Dr. Wolfgang Fischle

Principal Investigator

Current

Biography

Wolfgang did his undergraduate studies in Biochemistry at the University of Tübingen, Germany finishing with a Diploma (eq. to MSc) in 1996. For his PhD work, which was funded by the Boehringer Ingelheim Fonds, he joined the laboratory of Eric Verdin at The J. David Gladstone Institutes at the University of California in San Francisco, USA. There he identified a new class of histone deacetylases and worked out regulatory mechanisms of chromatin modifying complexes containing these enzymes.
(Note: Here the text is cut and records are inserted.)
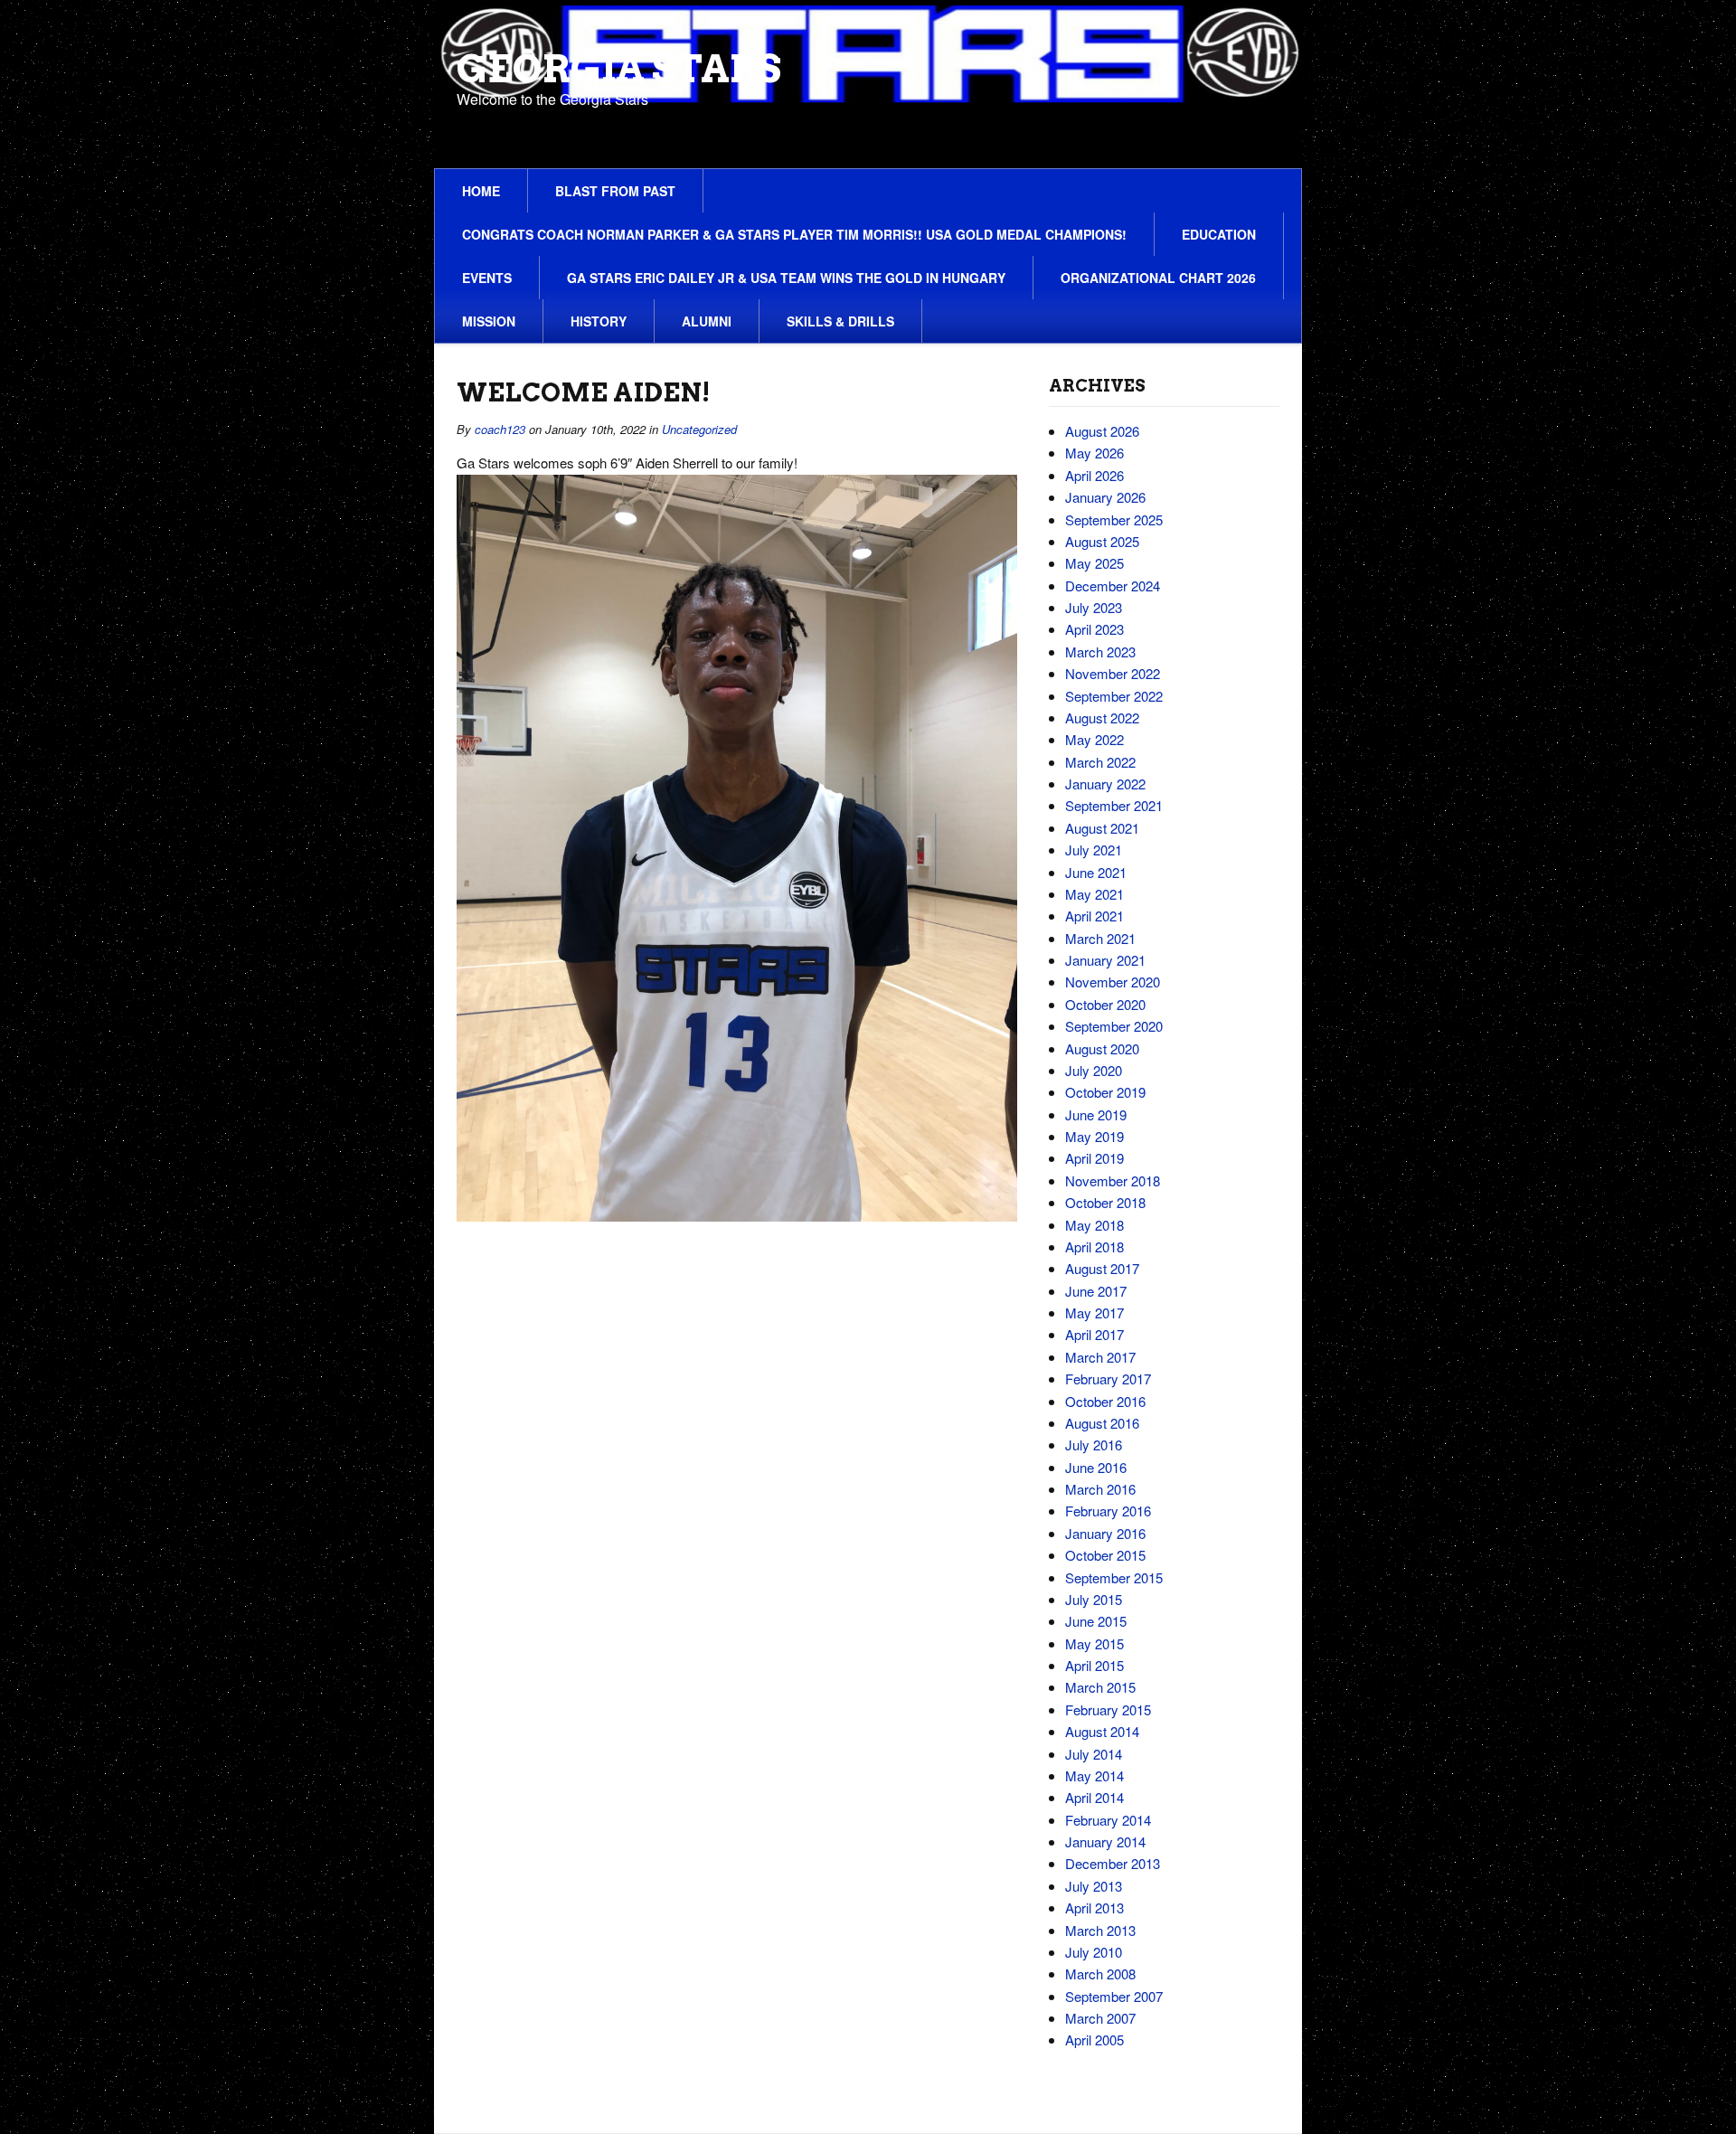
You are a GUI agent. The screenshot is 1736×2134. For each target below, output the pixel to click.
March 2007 (1100, 2017)
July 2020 (1093, 1070)
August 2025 (1102, 541)
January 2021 (1105, 959)
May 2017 (1094, 1312)
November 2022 (1112, 673)
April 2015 (1094, 1665)
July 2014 (1093, 1753)
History (599, 321)
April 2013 (1094, 1907)
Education (1219, 234)
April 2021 (1094, 915)
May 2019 (1094, 1136)
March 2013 (1100, 1930)
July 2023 (1093, 607)
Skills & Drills (840, 321)
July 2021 (1093, 849)
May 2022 (1094, 739)
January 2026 (1105, 496)
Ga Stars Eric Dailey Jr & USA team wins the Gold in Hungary (786, 278)
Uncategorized (699, 429)
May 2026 (1094, 452)
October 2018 (1105, 1202)
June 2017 (1096, 1290)
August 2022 (1102, 717)
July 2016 (1093, 1444)
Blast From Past (615, 191)
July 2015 (1093, 1599)
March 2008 (1100, 1973)
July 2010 (1093, 1951)
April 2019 (1094, 1157)
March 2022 (1100, 761)
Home (481, 191)
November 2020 (1112, 981)
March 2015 (1100, 1686)
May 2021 (1094, 893)
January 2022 (1105, 783)
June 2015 (1096, 1620)
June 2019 (1096, 1114)
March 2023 (1100, 651)
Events (487, 278)
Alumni (706, 321)
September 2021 (1114, 805)
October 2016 (1105, 1401)
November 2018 (1112, 1180)
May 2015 (1094, 1643)
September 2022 (1114, 695)
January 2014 (1105, 1841)
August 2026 (1102, 430)
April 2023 (1094, 628)
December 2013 (1112, 1863)
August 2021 (1102, 827)
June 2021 (1096, 872)
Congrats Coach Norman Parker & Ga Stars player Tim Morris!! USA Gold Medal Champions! (794, 234)
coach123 (500, 429)
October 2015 (1105, 1554)
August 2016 (1102, 1422)
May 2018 (1094, 1224)
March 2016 (1100, 1488)
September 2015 (1114, 1577)
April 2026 (1094, 475)
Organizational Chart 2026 (1158, 278)
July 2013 (1093, 1885)
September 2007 (1114, 1996)
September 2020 (1114, 1025)
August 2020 (1102, 1048)
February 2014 (1108, 1819)
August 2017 (1102, 1268)
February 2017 (1108, 1378)
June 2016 (1096, 1467)
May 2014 (1094, 1775)
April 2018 (1094, 1246)
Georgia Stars (619, 68)
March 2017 (1100, 1356)
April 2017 (1094, 1334)
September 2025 (1114, 519)
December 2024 (1112, 585)
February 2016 (1108, 1510)
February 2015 (1108, 1709)
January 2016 (1105, 1533)
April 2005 (1094, 2039)
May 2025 (1094, 562)
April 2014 (1094, 1797)
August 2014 (1102, 1731)
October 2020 (1105, 1004)
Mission (488, 321)
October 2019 (1105, 1091)
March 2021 (1100, 938)
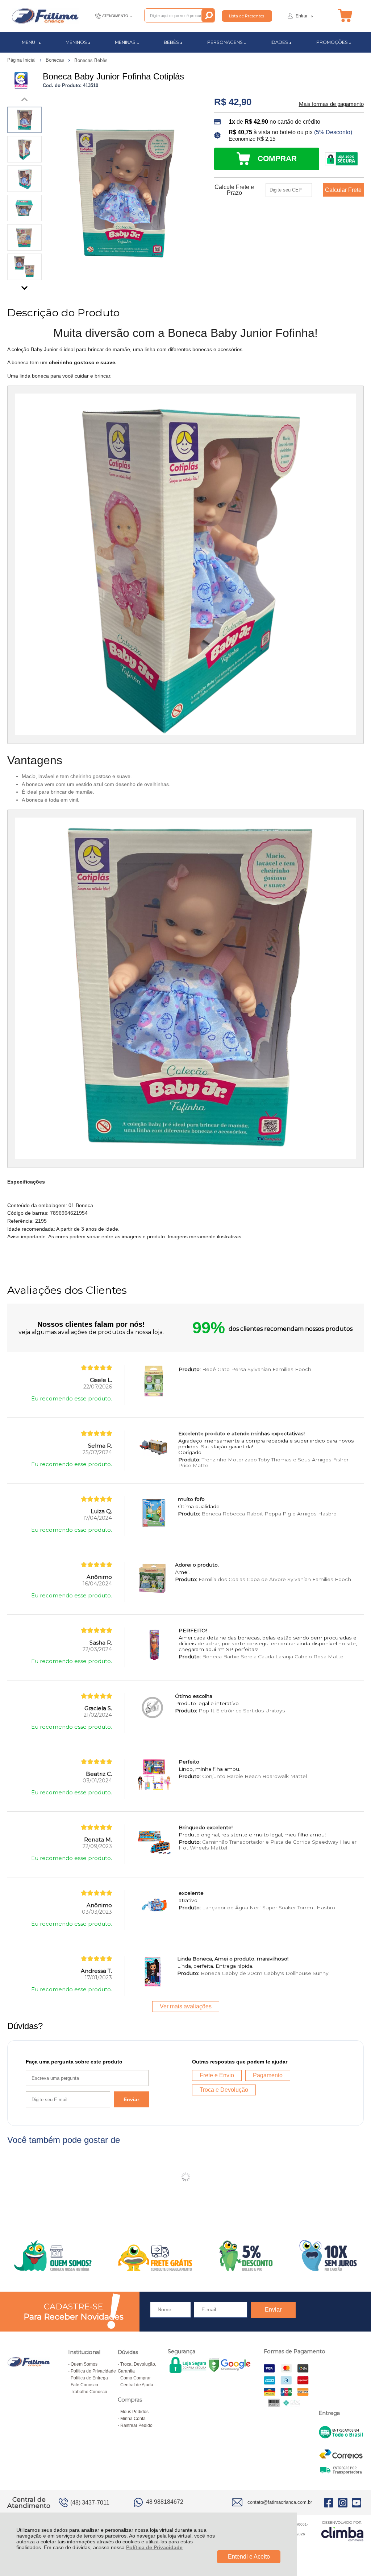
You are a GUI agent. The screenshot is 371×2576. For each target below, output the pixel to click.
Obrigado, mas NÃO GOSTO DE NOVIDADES (267, 1239)
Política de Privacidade (154, 2547)
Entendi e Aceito (249, 2557)
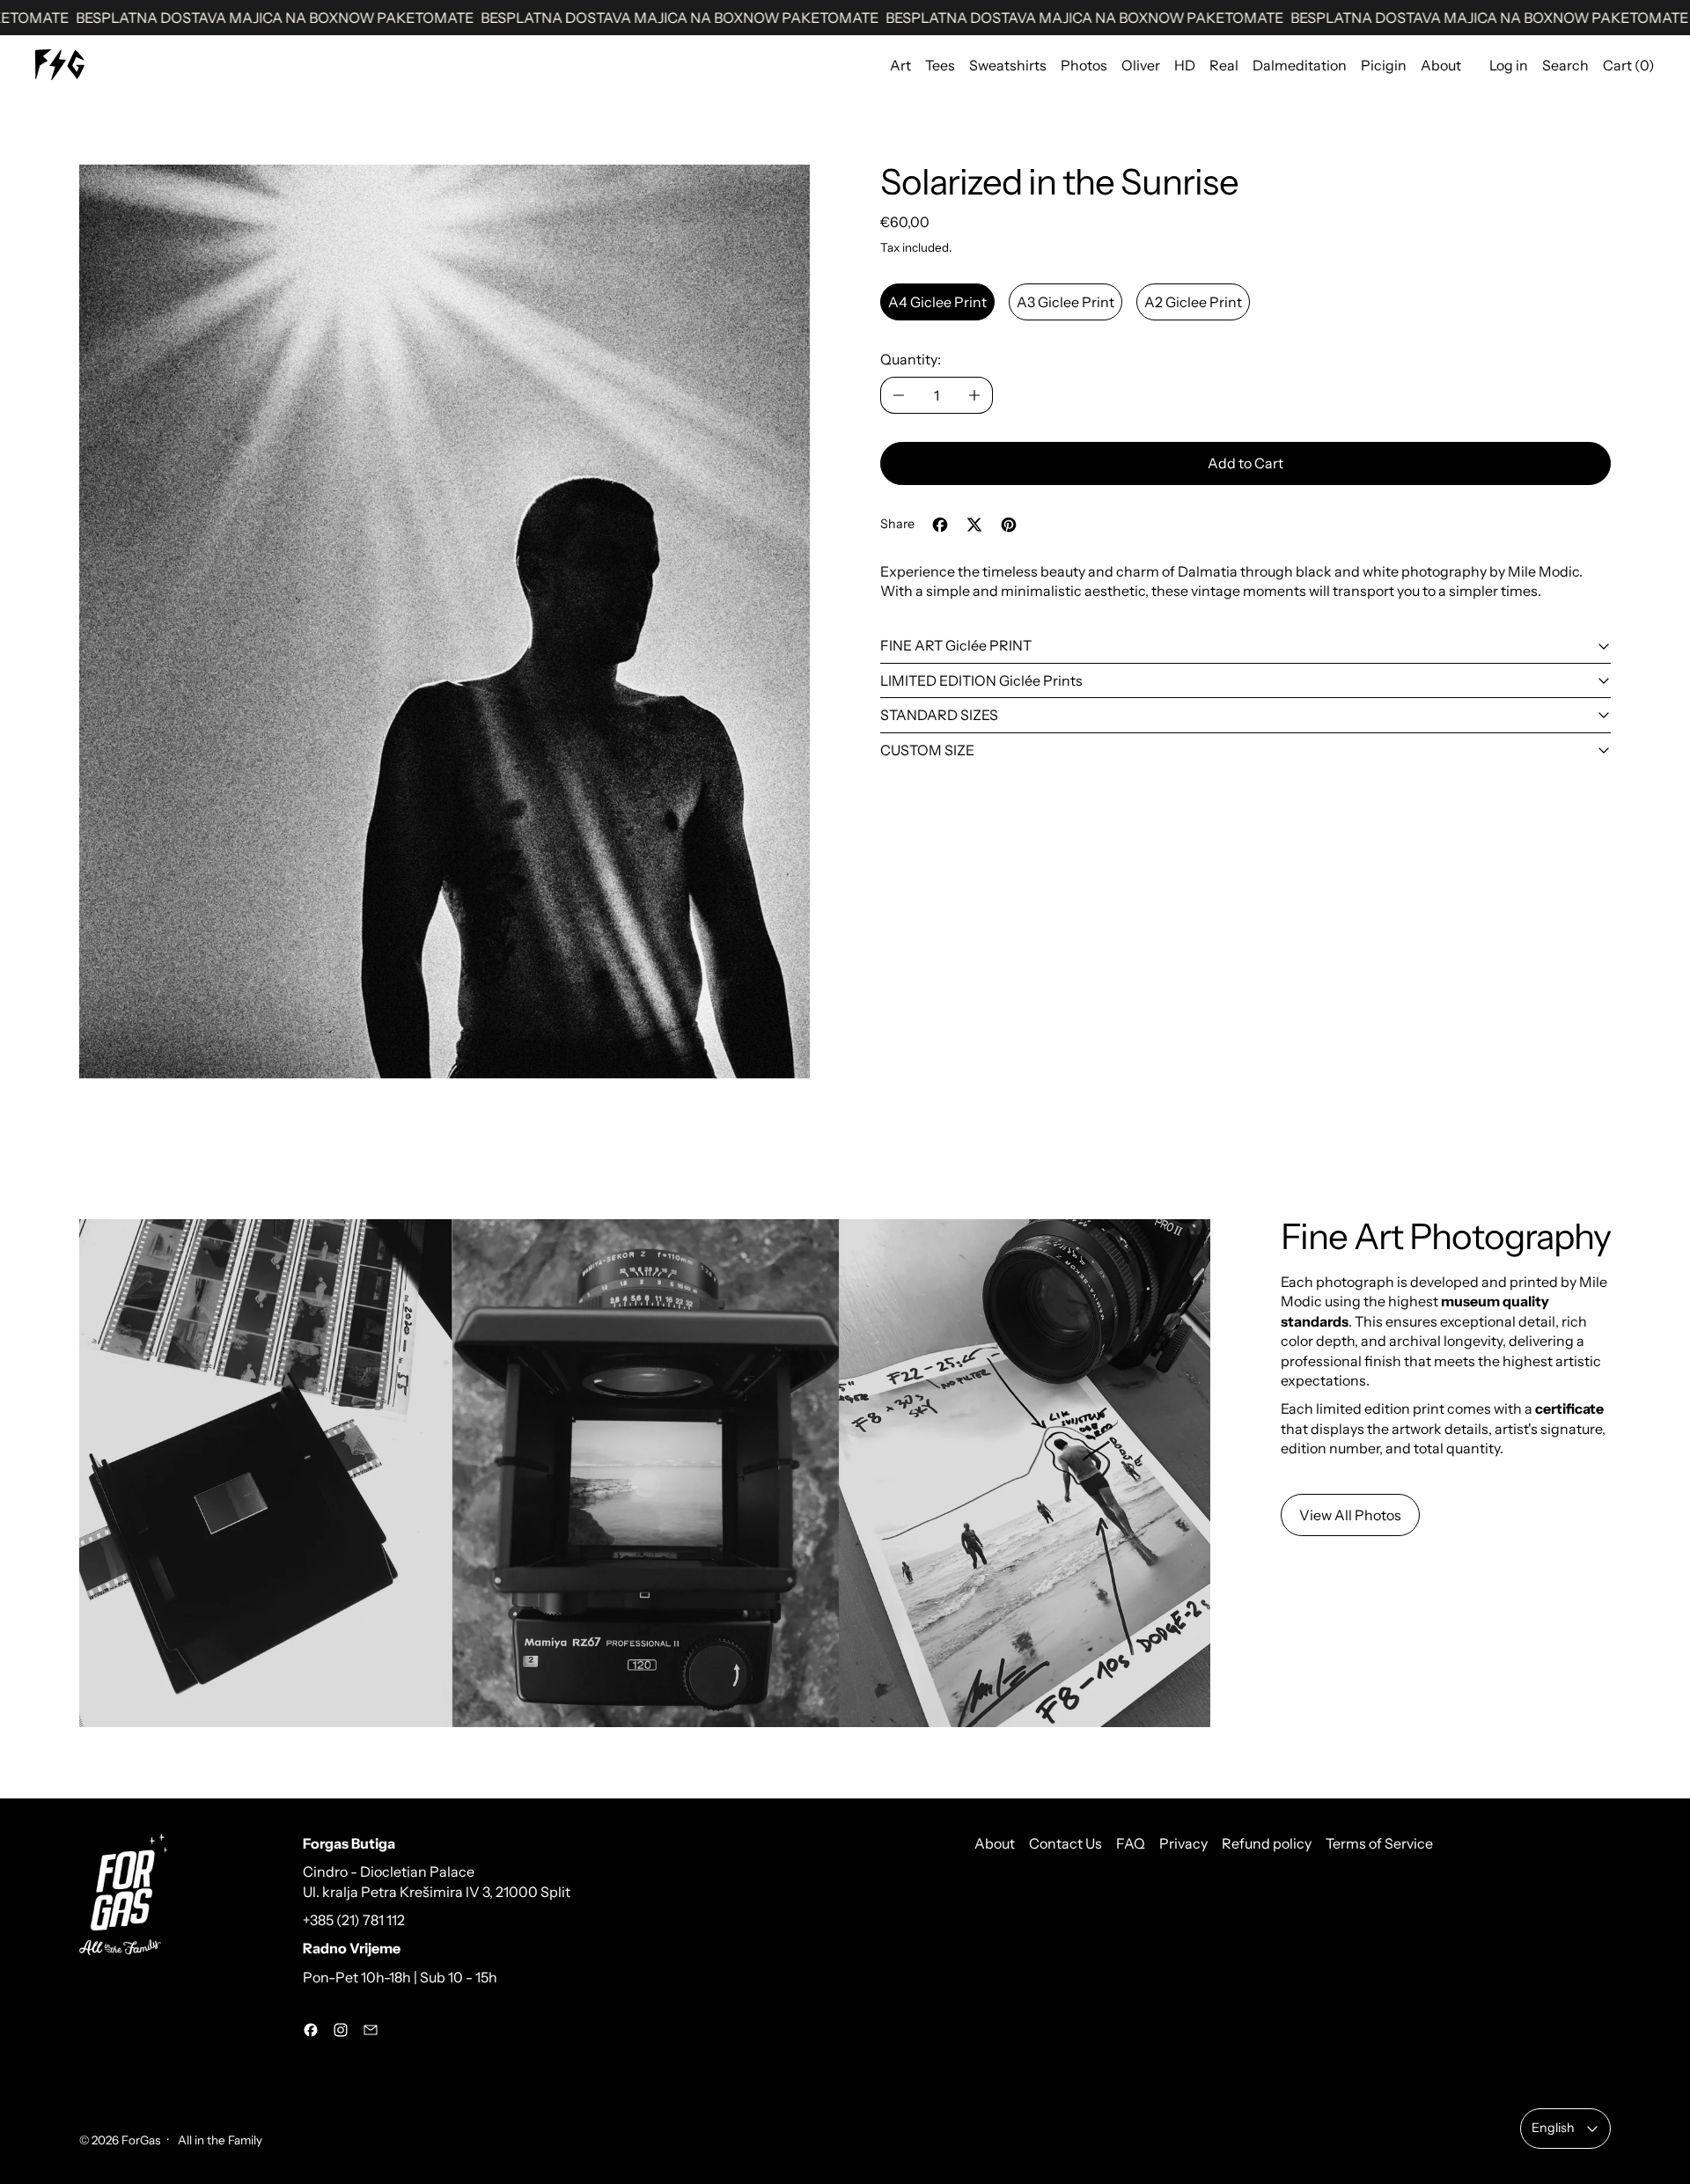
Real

After graduation in 2002 he did postdoctoral work in the laboratory of C. David Allis first at the University of Virginia in Charlottesville, USA and later at The Rockefeller University in New York, USA. Funded by a postdoctoral fellowship of the Damon Runyon Cancer Research Foundation he identified and characterized different proteins binding distinct histone lysine methylation marks. In particular, he formulated the theory of binary switches that describes how adjacent histone modifications regulate each other’s readout. In 2006 Wolfgang was appointed Independent Max Planck Group Leader at the MPI for Biophysical Chemistry in Göttingen, Germany and established the Laboratory of Chromatin Biochemistry. In 2015 he was named Full Professor of Bioscience at KAUST.